Review the following table to understand this configuration. For more information, see the API reference in the Gloo Edge docs.

SettingDescription
cookieNameThe name of the cookie to set and store the session ID. If unset, the default name is "__session”.
options.hostThe address of the Redis instance to use, in the format address:port or unix://path-to-unix.sock. The example stores sessions in the default Redis instance that runs in the gloo-system namespace.
options.dbThe Redis database to use, indexed to start at 0. This example does not specify a database, so the default 0 is used.
options.poolSizeThe maximum number of connections to establish at once. This example does not specify a pool size, so the default of 10 connections per CPU is used.

Logout URL

You can set a logout URL. When users access this URL, their user session and cookie are deleted. If you don’t set up a logout URL, logout functionality is disabled.

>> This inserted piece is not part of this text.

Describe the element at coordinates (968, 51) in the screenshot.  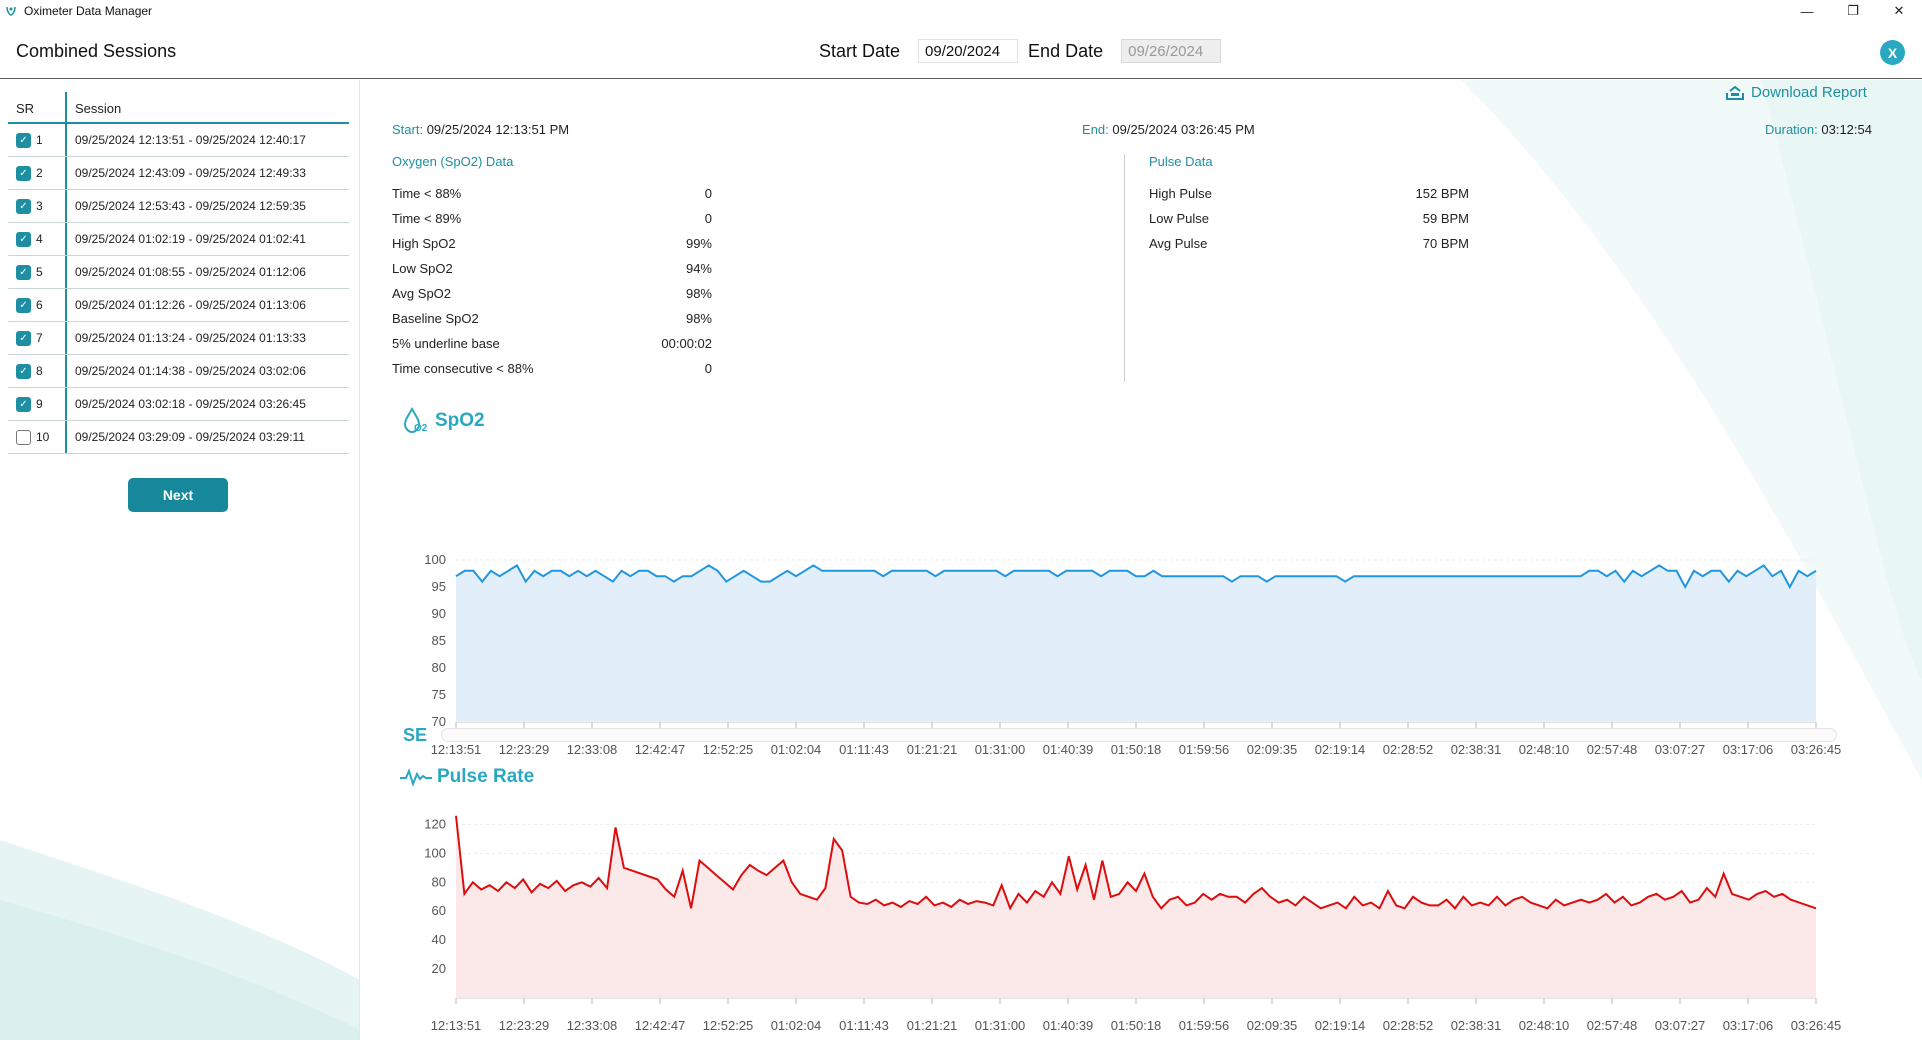
I see `start-date-input: 09/20/2024` at that location.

  apiVersion: enterprise.gloo.solo.io/v1
kind: AuthConfig
metadata:
  name: google-auth
  namespace: httpbin
spec:
  configs:
  - oauth2:
      oidcAuthorizationCode:
        logoutPath: /logout
        afterLogoutURL: http://localhost:8080/home/
  

Review the following table to understand this configuration. For more information, see the API reference in the Gloo Edge docs.

SettingDescription
logoutPathEnter a path relative to the appUrl for users to log out of an OIDC session. When this URL is accessed, the user session information is deleted, and a 200 OK response is returned.
afterLogoutURLBy default, users are returned to the URL that is set in appURL. To change this behavior, add a full URL in this field, such as http://localhost:8080/home/.

Forward the ID token

Configure Gloo Gateway to forward the ID token to the destination in a header after successful authentication. For example, your app might need the ID token for further processing.

  apiVersion: enterprise.gloo.solo.io/v1
kind: AuthConfig
metadata:
  name: google-auth
  namespace: httpbin
spec:
  configs:
  - oauth2:
      oidcAuthorizationCode:
        headers:
          idTokenHeader: "x-token"
  

Review the following table to understand this configuration. For more information, see the API reference in the Gloo Edge docs.

SettingDescription
idTokenHeaderThe header name to use to forward the ID token. This example sets the header name to x-token.